== Segment start ==

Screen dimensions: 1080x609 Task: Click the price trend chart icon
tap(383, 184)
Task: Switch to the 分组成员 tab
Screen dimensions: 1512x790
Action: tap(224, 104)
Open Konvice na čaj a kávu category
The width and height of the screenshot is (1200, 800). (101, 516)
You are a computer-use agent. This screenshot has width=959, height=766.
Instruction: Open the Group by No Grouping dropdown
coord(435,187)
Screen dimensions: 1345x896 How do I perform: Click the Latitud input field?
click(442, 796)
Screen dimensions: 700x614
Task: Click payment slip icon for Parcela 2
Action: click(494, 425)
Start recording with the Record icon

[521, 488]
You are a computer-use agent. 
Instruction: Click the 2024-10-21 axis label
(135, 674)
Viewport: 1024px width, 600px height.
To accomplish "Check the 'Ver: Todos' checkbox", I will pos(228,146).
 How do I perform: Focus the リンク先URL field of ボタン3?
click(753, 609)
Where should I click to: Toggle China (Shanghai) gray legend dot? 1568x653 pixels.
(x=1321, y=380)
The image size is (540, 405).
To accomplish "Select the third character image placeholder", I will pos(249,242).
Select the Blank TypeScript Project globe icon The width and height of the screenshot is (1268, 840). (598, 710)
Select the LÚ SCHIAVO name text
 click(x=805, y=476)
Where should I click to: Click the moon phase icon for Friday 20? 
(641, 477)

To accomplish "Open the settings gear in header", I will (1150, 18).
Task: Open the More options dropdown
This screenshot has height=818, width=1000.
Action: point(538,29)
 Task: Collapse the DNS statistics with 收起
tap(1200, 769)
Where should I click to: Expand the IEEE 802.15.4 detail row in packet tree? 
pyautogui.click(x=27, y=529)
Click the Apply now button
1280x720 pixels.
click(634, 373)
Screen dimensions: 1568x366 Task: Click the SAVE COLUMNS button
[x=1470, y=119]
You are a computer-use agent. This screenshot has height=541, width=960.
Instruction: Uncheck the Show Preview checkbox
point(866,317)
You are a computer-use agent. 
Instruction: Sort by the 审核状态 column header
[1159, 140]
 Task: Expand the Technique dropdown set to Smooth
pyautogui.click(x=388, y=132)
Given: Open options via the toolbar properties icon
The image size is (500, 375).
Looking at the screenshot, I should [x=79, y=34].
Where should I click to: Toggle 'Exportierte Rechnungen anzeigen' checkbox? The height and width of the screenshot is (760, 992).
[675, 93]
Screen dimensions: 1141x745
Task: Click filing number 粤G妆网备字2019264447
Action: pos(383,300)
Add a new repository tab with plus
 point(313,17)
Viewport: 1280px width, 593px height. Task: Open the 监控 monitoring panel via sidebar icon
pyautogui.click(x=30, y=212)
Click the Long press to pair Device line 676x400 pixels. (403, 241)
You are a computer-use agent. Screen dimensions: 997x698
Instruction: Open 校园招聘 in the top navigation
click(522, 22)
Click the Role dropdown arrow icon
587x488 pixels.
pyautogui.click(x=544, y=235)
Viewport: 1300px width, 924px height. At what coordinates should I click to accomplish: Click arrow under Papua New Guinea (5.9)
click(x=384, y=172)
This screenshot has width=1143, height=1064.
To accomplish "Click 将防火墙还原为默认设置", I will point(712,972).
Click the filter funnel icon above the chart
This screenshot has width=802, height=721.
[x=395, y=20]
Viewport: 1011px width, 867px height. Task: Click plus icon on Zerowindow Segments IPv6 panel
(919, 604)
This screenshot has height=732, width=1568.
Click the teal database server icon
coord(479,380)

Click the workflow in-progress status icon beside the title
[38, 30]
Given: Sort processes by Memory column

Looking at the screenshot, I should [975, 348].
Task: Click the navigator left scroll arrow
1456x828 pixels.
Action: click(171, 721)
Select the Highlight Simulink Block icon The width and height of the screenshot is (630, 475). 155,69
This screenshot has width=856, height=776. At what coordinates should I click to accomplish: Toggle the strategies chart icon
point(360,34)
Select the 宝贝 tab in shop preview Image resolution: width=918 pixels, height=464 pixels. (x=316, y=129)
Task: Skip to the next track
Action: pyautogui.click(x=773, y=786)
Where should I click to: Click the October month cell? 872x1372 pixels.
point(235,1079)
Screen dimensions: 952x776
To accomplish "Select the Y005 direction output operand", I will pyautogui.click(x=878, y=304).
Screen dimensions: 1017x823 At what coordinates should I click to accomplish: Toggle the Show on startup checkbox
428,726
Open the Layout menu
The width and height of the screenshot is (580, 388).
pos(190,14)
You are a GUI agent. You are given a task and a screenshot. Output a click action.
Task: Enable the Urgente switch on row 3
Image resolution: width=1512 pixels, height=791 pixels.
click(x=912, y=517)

== Segment end ==

## Required action
Transcribe the lines above between the line holding "Where should I click to: Expand" and the line holding "Click the Long", inclusive, exactly as they stand and with nothing added.

## Response to the task
Where should I click to: Expand the IEEE 802.15.4 detail row in packet tree? 
pyautogui.click(x=27, y=529)
Click the Apply now button
1280x720 pixels.
click(634, 373)
Screen dimensions: 1568x366 Task: Click the SAVE COLUMNS button
[x=1470, y=119]
You are a computer-use agent. This screenshot has height=541, width=960.
Instruction: Uncheck the Show Preview checkbox
point(866,317)
You are a computer-use agent. 
Instruction: Sort by the 审核状态 column header
[1159, 140]
 Task: Expand the Technique dropdown set to Smooth
pyautogui.click(x=388, y=132)
Given: Open options via the toolbar properties icon
The image size is (500, 375).
Looking at the screenshot, I should [x=79, y=34].
Where should I click to: Toggle 'Exportierte Rechnungen anzeigen' checkbox? The height and width of the screenshot is (760, 992).
[675, 93]
Screen dimensions: 1141x745
Task: Click filing number 粤G妆网备字2019264447
Action: pos(383,300)
Add a new repository tab with plus
 point(313,17)
Viewport: 1280px width, 593px height. Task: Open the 监控 monitoring panel via sidebar icon
pyautogui.click(x=30, y=212)
Click the Long press to pair Device line 676x400 pixels. (403, 241)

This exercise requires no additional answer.